___ TEXT PASSAGE

I agree with Chavis. Doors will open. I enjoyed your short film. You have an ability. Don't forget that, keep up the hard work and hold on to your drive.

Whitney Forrest

That was great!

Peter Butler

Wow! What can I say other than everyone here is amazing. Seriously flattered that you took the time to read my post and enjoy my films. Every comment has such great advice. I think my biggest problem is getting myself out there. I'd love to enter more festivals but the costs really add up as I'm sure everyone on here knows. It's great to know that this site has such good support and such awesome talent. It's given me the courage and belief to carry on doing what I love. which is telling stories. Thank you all.

Milt Barlow

Hey Peter I love Baggage. Could you upload to our site and your other films ...the world should see more of this. As to your future decisions its tough mate....sounds like you will get the money but hate the job. I would only do it if it opens more doors to what you really want to do - animated film. In the meantime I would get your show reel out everywhere. You are talented and WILL get where you want to be. Send it to PIXAR ...nothing ventured nothing gained ! Best Milt www.firstritesfilms.com

Dwaine Govan

Peter, I was in a similar situation in which I had to decide happiness pursuing the career I wanted or chasing the money that accompanied a job that I didn't want to do anymore. I chose happiness pursuing the career I wanted because it would be the same advice that I would give my sons. What does the money matter if you're not happy? I suggest following the advice that you would give your son. Either way, I wish you much success in all of your endeavors.

Laurie Ashbourne

Hi Peter. Welcome to Stage 32. I completely understand your situation, here's the way I look at it (and have had to similarly deal with it) take the job that will get you on your feet, but use some smart time management and always be working on your own stuff in addition. The job will not only help your pocket it will give you the safety net of cash flow to invest in your own work (not to mention your son -- they only get more expensive as they get older) maybe as others have said give it an unspoken time limit -- but truly when it's meant to be over it will be. The fact of the matter is, you are a storyteller with marketable skill sets -- so in a way you are in the industry just put yourself out there more, I can say this for certain -- there is no better time to be a writer with chops in animation and VFX and that is because of online tech and the global opportunities it brings. Stage 32 will certainly help in that regard. Use the money you make to help pay for some festivals, or production tools, or pitch fests and build your reel/website. The key is if you are doing your passion work when the other work is over -- you're not sacrificing anything. Put yourself out there online and soon you'll have the connections that want to meet you in person. Just look at the response you've gotten here already. Best of all to you -- remember, there's no wrong choice only different paths to your goal.

Jacalyn Evone

Gosh Peter, I was much like you. I became a real estate broker in order to afford my craft, however the industry consumed me. I ended up with a brokerage of 35 agents and 4 staff persons, 12 hour days, 6 days a week and no time for my craft. When the market changed, I found the opportunity to jump full time into doing what I have always wanted to do. A year ago, I found myself in the emergency room where I stayed for 6 days. If the doctor had not done one last test he would have sent me home where I would have died. I think about that day a lot, because when I was feeling ill right before going to the emergency room I was sitting at a board meeting with a group of people that never agreed, made me feel miserable, and likely had a lot to do with my failing health. When I think about it, I think how that could have been my last day on earth surrounded by people I did not want to be around, doing something I really did not want to do. I know if you have family, you have to bring in some income, but you also have to figure out a way to do some without being consumed. I learned my lesson, and while I am not bringing in the money that I did when I was running my brokerage, my heart is rich in wealth because I am doing what I really want to do. If you ask yourself if this is the last day you had on this earth would you be doing what you want on that day and the answer is no... you must make the changes before it is too late. I still have my brokers license and will always maintain it... it is my parachute, but I hope I never have to use it again.

______

**EXERCISE REQUIREMENTS:**
Answer these from the comment thread above:
1. What does Peter Butler call his biggest problem?
2. To which studio does Milt Barlow tell Peter to send his show reel?
3. How many agents did Jacalyn Evone's brokerage have?

___ LISTED RECORDS

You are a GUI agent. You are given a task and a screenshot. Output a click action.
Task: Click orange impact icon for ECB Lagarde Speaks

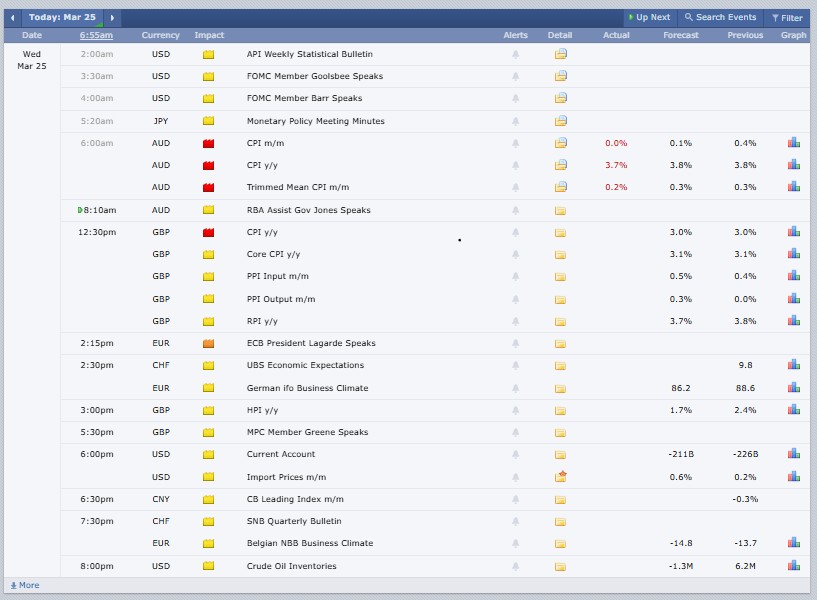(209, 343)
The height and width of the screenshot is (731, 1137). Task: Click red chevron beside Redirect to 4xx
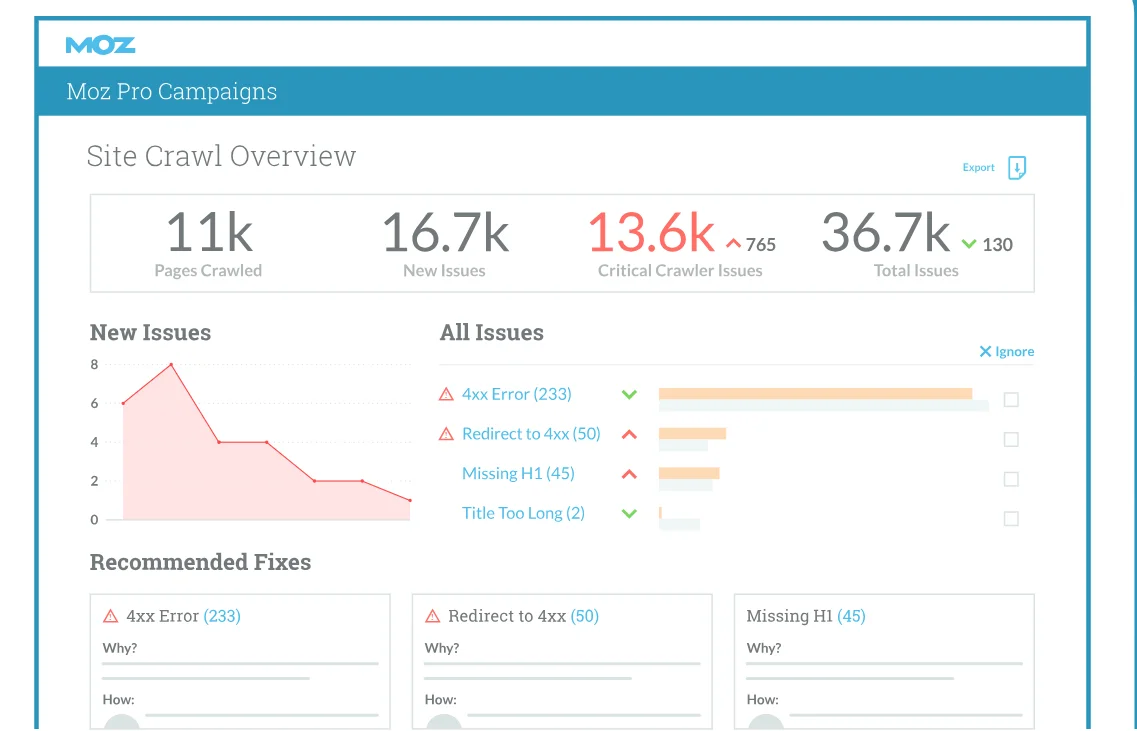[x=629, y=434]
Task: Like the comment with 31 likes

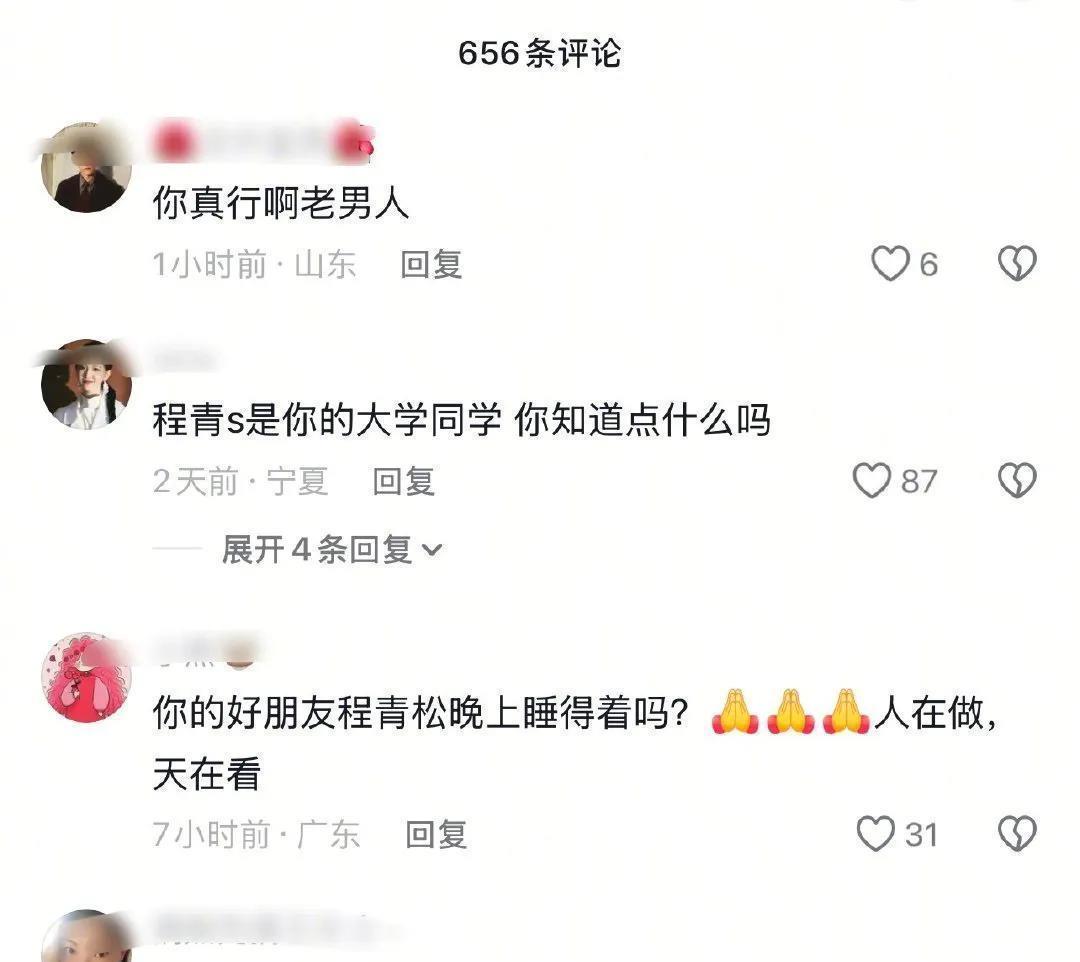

______

**THE ANSWER:**
1. Getting himself out there.
2. PIXAR.
3. 35.